The involvement of SPARC and HEVIN in angiogenesis in the retina.

Abstract

Angiogenesis is the formation of new blood vessels from existing ones and is regulated by a balance of pro- and anti-angiogenic factors such as vascular endothelial growth factors and platelet-derived growth factor. An imbalance will result in the activation of unwanted angiogenesis which can occur in a range of ocular diseases such as age-related macular degeneration and diabetic retinopathy. Matricellular proteins like SPARC and HEVIN are gaining interest for their role in the regulation of cellular functions as well as angiogenesis.

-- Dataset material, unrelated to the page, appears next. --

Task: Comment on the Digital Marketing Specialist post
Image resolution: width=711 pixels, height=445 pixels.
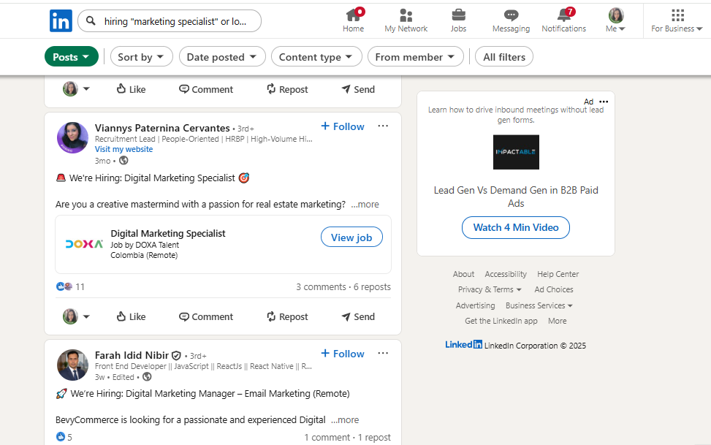Action: 205,316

The role of SPARC in angiogenesis has been studied extensively, but not in relation to the retinal pigment epithelium in retina. HEVIN, a homologue of SPARC, may regulate angiogenesis in a similar manner. To better understand the mechanisms underlying SPARC and HEVIN mediated inhibition of angiogenesis in the retina, we carried out a RT2 Profiler PCR Array to profile the expression of 84 genes related to mouse angiogenesis signaling pathway with RPE cells isolated from mice depleted with SPARC and HEVIN. The findings of our study revealed that both SPARC and HEVIN regulate the expression of collagen, VEGFs, PDGF, MMP2 and MMP9 in angiogenesis but they may not necessary function in a similar mechanism.